Стояла тишина, как бывает в конце дня, когда Двуликий уходит и только свет его фонаря остаётся кромкой на холме, бледнеющей на глазах. Та пора, когда холм вот-вот остынет и потемнеет, когда засыпают зверь и птица.
Ветер, спавший у обочины, поднялся, встряхнулся, обошёл вокруг телеги. Побрёл следом, зевнул и побежал скорее. Нагнал старого охотника, поиграл с перьями в волосах и помчался дальше, за чёрным рогачом.
Нагнав и его, ветер прянул в рощу. Медленно, неохотно двинулись старые ветви, покачнулись колокольцы, но не зазвенели. Проржавели, должно быть.
Казалось, ветер ушёл совсем, заплутал на извилистых тропках, а то и уснул в подлеске, но он завыл издалека. Заплакал, и в зов его вплелись другие голоса, будто бы человечьи.
Рогачи Йокеля встали. Он хлестнул их и сказал плаксиво:
— Да что ж такое-то! Сил моих нет. За всю жизнь такого страха не терпел, как за один этот день...
Нептица подняла голову, сонно жмурясь. Посмотрела по сторонам, зевнула и вновь уткнулась в перья, не закрывая глаз.
Телега качнулась и двинулась дальше, но рогачи не спешили. Шли медленно и неохотно.
Шогол-Ву успел ещё услышать, как вскрикнул Нат, и ветер налетел, ударил грудью с размаху, забросал сором и мелкими ветвями. Поднялся свист и рёв — ничего не стало слышно кроме.

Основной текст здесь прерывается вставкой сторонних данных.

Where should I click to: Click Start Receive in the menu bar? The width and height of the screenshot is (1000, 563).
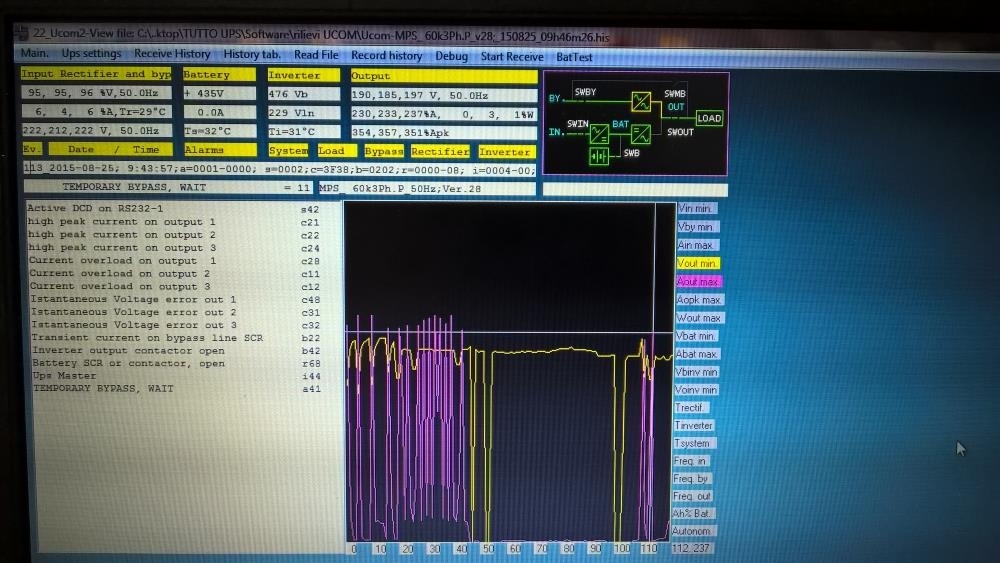(x=512, y=57)
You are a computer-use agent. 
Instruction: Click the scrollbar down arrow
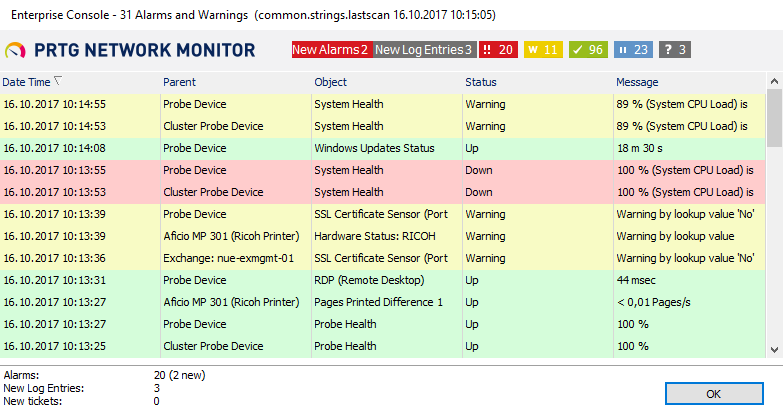pyautogui.click(x=774, y=349)
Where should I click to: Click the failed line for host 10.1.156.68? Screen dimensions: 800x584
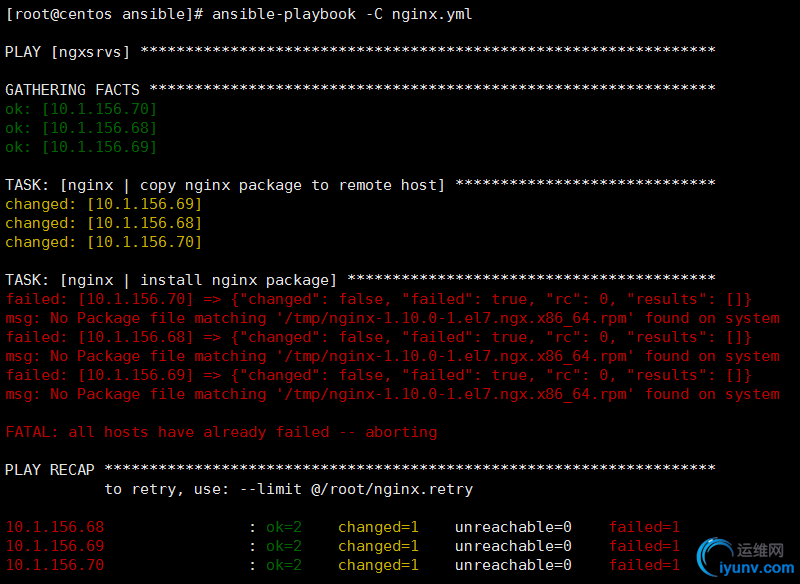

Йокель охнул и согнулся, прикрываясь руками. Рогачи ещё шли, отворачивая морды, боролись с ветром. Он утих на мгновение — показалось, все звуки в мире исчезли — и набросился снова.
Теперь ветер нёсся, как бурный поток, и хлестал то слева, то справа. Он лишал дыхания, бил и вертел. Вздыбил перья нептицы, а когда та встала, испуганная, затрепал её крыло, как парус.
— Ложись, Хвитт! Ложись! — велел запятнанный.
Он навалился, прижимая её ко дну телеги, а после выглянул из-за борта.
Рогачи Хельдиг свернули и теперь неслись к упокоищу. Казалось, ветер толкает их, пригибает травы, расчищая путь.
Нат почти лежал на шее белого зверя. Дочь леса кричала, но не только слова, а и сам голос нельзя было расслышать.
Чёрный зверь Клура поднялся на дыбы, завертелся. Старый охотник понукал своего испуганного рогача, но тот упирался, опуская голову.